Opéras Mitridate attendu à Berlin
Opéras

Mitridate attendu à Berlin

03/01/2023
© Bernd Uhlig

Staatsoper Unter den Linden, 7 décembre

L’esthétique, certes, diffère, dominée par l’or des costumes, aussi somptueux que spectaculaires, signés Kayo Takahashi Deschene, qui s’étend au décor de Junpei Kiz, paraît-il inspiré du palais du Potala, à Lhassa, au Tibet – les sombres visions de désolation censément post-bombardement, sur lesquelles débute et s’achève l’opéra, mises à part.

Mais les principes de la dramaturgie – basée sur la référence historique à l’expansionnisme du Japon, au début du XXe siècle, et à son opposition aux puissances occidentales, et aux États-Unis, en particulier – et de la mise en scène – refusant la troisième dimension et le mouvement à des personnages de haut rang figés sur divers fonds, au demeurant fort agréables à l’œil, tirés d’estampes ou de paravents – sont peu ou prou identiques à ceux du soporifique Idomeneo monté par Satoshi Miyagi, au dernier Festival d’Aix-en-Provence, que cette production aurait d’ailleurs dû précéder, si sa création, prévue en novembre 2020, n’avait pas été victime du Covid…

Cette annulation aura cependant permis de réunir la distribution initiale, à quelques ajustements près, dont le rôle-titre, à la Philharmonie de Paris, pour un enregistrement paru chez Erato – et accueilli avec enthousiasme par Richard Martet (voir O. M. n° 178 p. 89 de décembre-janvier 2021-2022). À Berlin, seuls deux chanteurs du disque reprennent du service. Arbate assurément peu orthodoxe, mais d’une singulière opulence, Adriana Bignagni Lesca devrait s’épanouir à l’avenir dans d’autres répertoires. Et si la couleur du contre-ténor Paul-Antoine Bénos-Djian nous subjugue toujours autant par une profondeur assez inouïe, son Farnace avait, face au micro, davantage de consistance et de variété dans l’expression.

Remplacé par Michael Spyres en studio, Pene Pati se mesure enfin à Mitridate. Une fois admis que ce genre de comparaison est sujet à caution, il faut bien avouer que l’on n’avait plus entendu une voix de ténor aussi solaire depuis Luciano Pavarotti. D’autant que cette émission d’une exceptionnelle homogénéité – du grave, toujours moelleux, au suraigu, inépuisable, que cette vocalité en montagnes russes, unique en son genre, sollicite sans ménagement – ne trahit pas le moindre effort, encore magnifiée par une diction italienne d’une fluidité, en principe, réservée aux natifs. Grâce à des vertus, en somme, opposées à celles du « baryténor » américain, le prodige samoan se hisse assurément au même niveau, voire un peu plus haut.

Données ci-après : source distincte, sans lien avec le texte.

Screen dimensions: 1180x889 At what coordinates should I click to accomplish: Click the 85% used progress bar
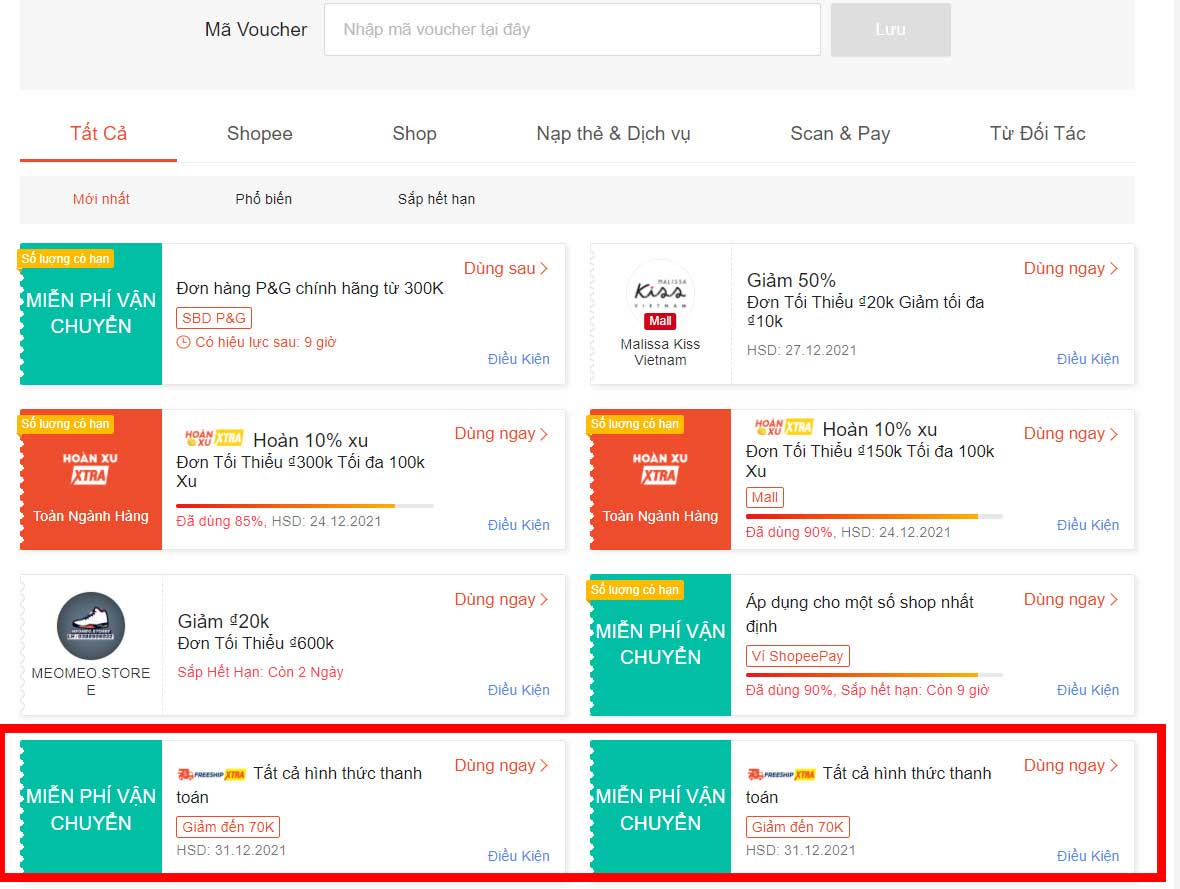coord(305,506)
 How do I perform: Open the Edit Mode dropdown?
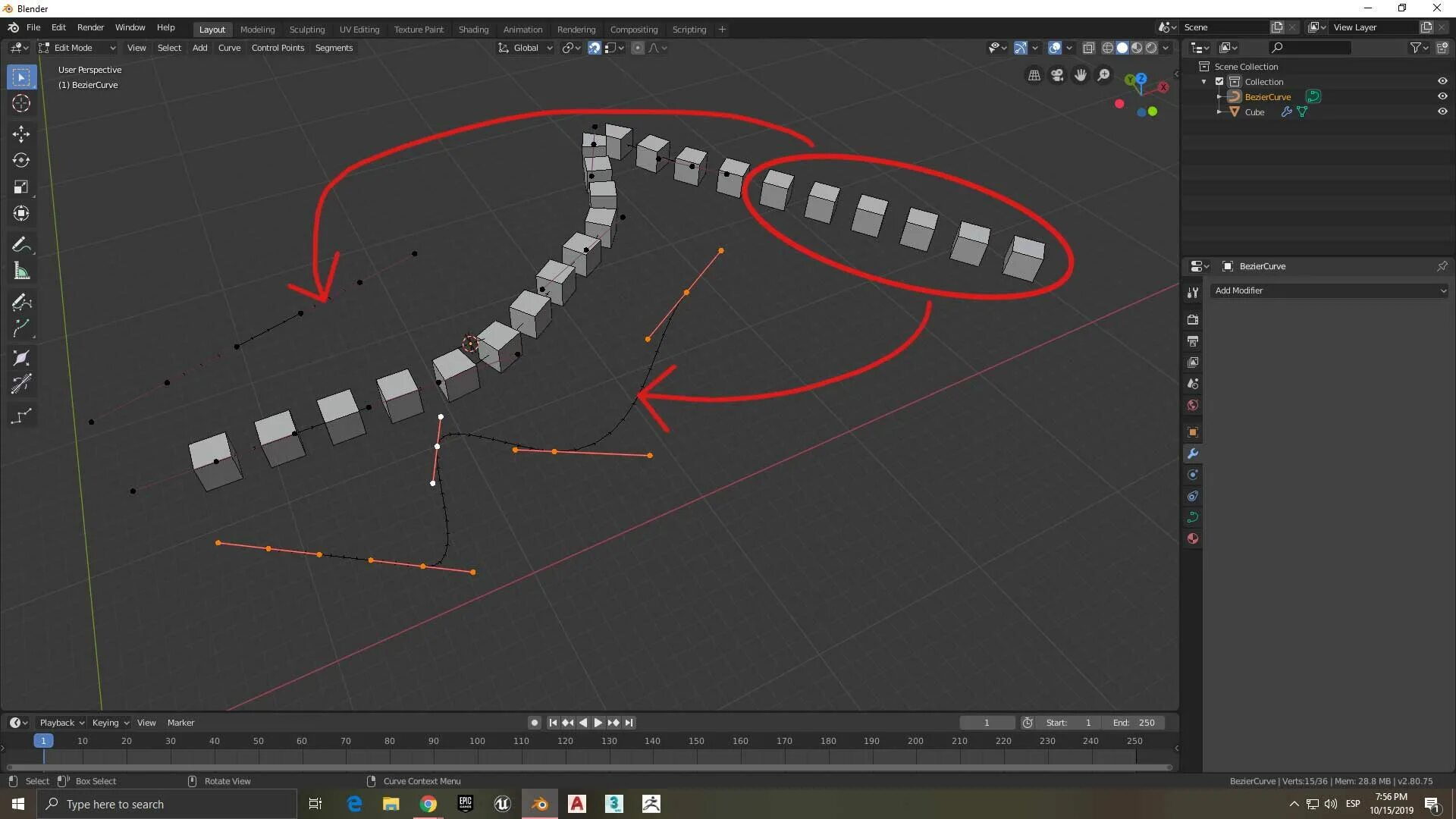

Dans l’air bref, mais redoutable de Marzio, Sahy Ratia ne peut que pâtir d’une telle proximité, qui accroît les crispations du timbre et d’une vocalisation néanmoins calibrée, tandis que l’Ismene affirmée de Sarah Aristidou cumule, face à l’inévitable souvenir de Sabine Devieilhe, les désavantages d’une ligne anguleuse et d’un registre supérieur acéré.

Malgré la lumineuse clarté de l’instrument, Angela Brower est bel et bien mezzo, ce qui, dans l’emploi de castrat soprano de Sifare, la confronte parfois aux limites de sa tessiture, de même qu’une agilité trop lente au démarrage. Elle n’en parvient pas moins, par l’admirable concentration des moyens, à suspendre le temps dans « Lungi da te, mio bene ».

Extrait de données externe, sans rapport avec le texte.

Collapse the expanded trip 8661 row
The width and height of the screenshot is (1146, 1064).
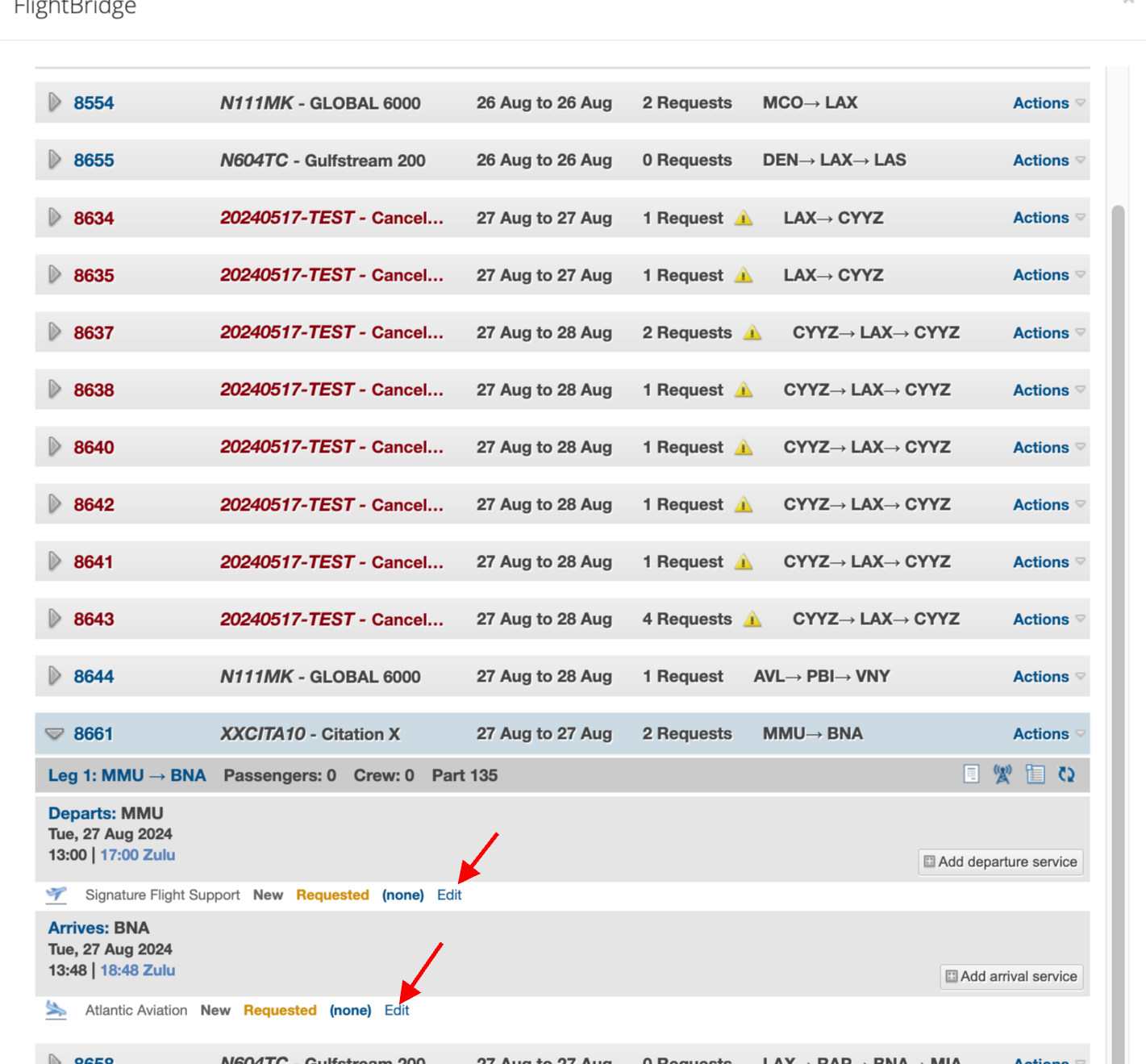(x=55, y=734)
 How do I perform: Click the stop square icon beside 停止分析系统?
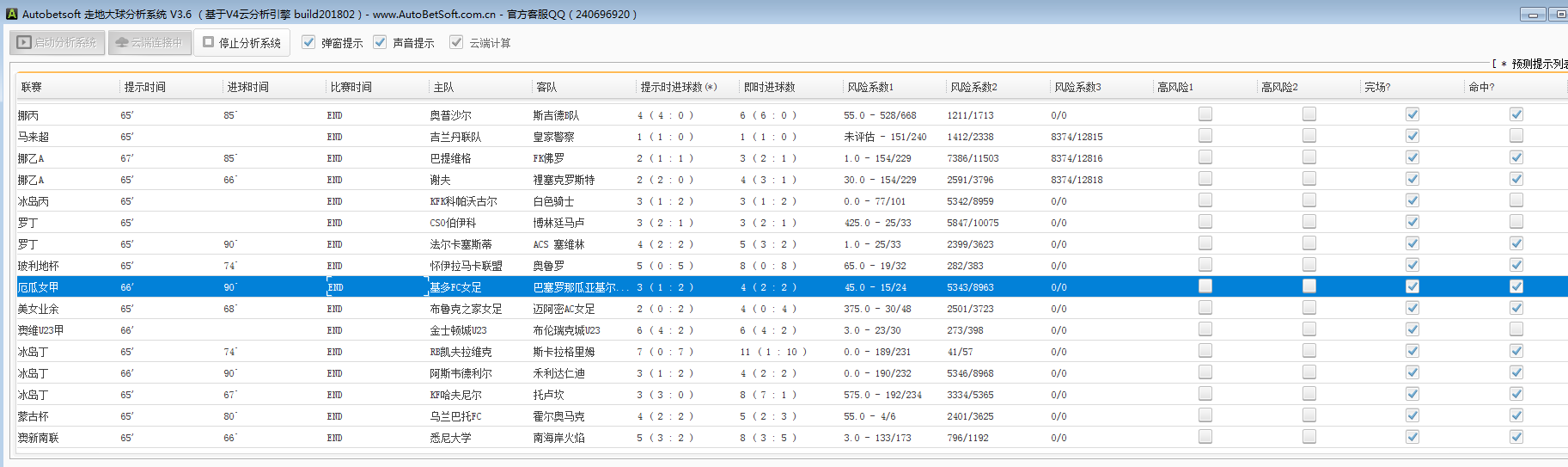coord(208,42)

La perfection technique d’Ana Maria Labin a pu, notamment chez Haendel, s’accompagner d’une certaine froideur. Mais les coloratures insensées de son premier air (« Al destin, che la minaccia ») font d’emblée monter la température, avec, d’un extrême à l’autre de l’ambitus, une rondeur corsée qui élève Aspasia au statut d’héroïne tragique – pour ne plus l’en faire redescendre.

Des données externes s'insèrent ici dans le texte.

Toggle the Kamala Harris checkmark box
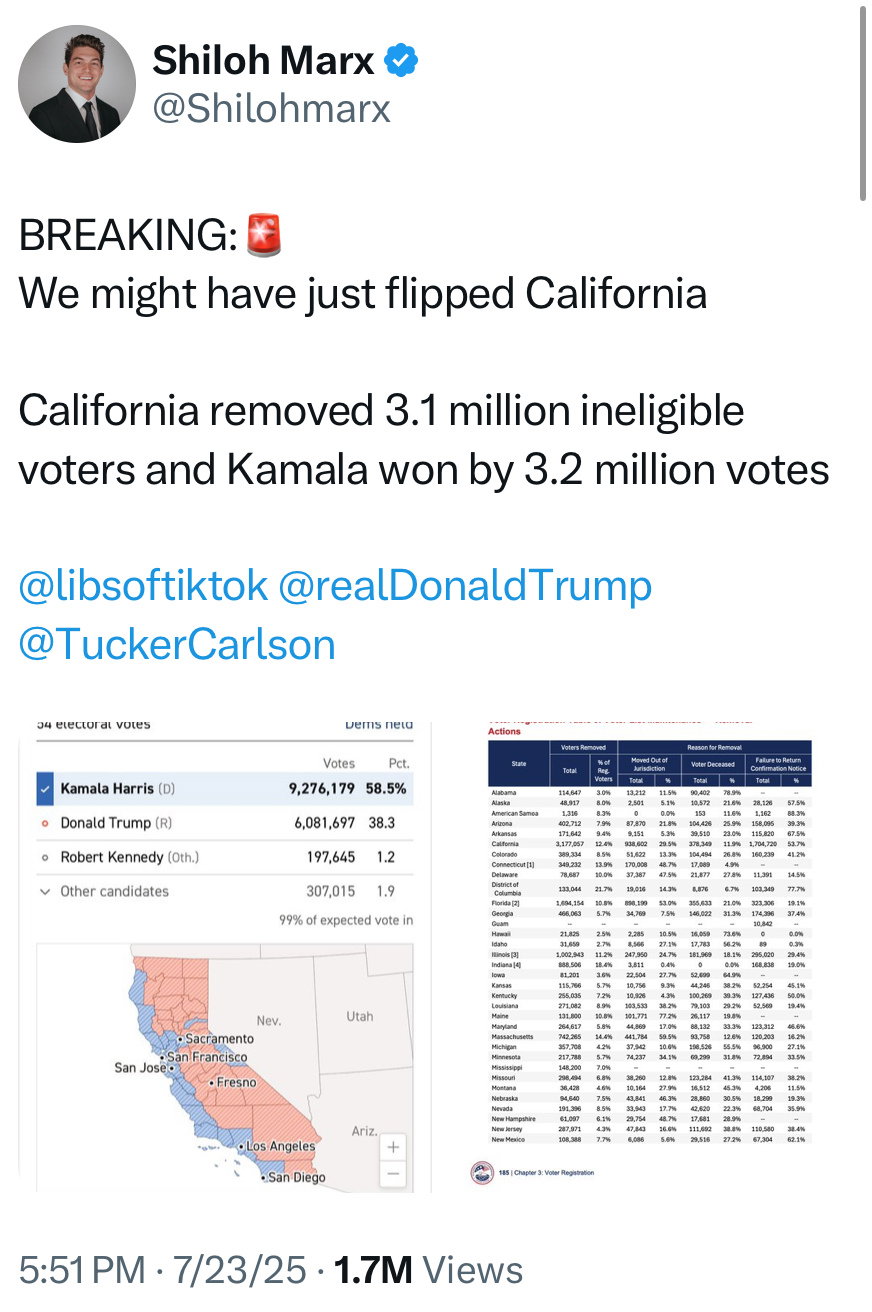Viewport: 872px width, 1312px height. pos(44,788)
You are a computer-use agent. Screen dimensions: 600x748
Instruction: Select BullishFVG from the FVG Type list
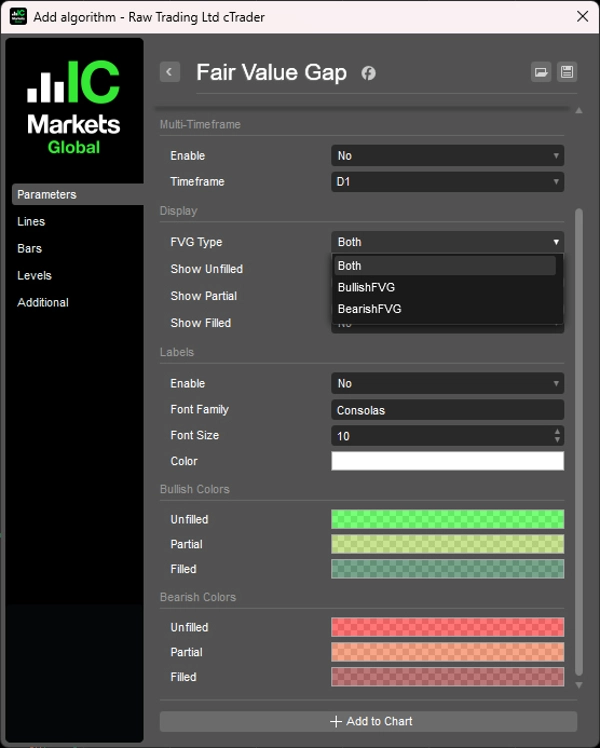366,287
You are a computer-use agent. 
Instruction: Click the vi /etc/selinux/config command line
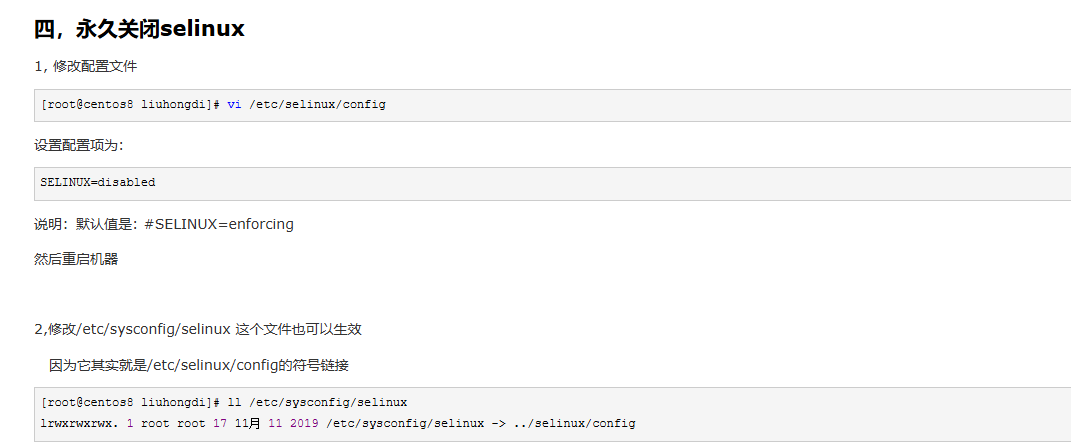(x=213, y=104)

Triomphe, enfin, pour l’ensemble Les Musiciens du Louvre, au volume sonore trois à quatre fois supérieur à celui de l’Akademie für Alte Musik Berlin, la veille, dans Giustino. Par contraste avec des récitatifs laissés à la seule responsabilité de la basse continue, pour un résultat souvent flou, l’orchestre paraît avoir encore davantage de corps et de nerf, sous la direction fiévreuse d’un Marc Minkowski libérant l’instinct théâtral du jeune Mozart du carcan virtuose de l’« opera seria », sans craindre ni l’excès, ni le fracas.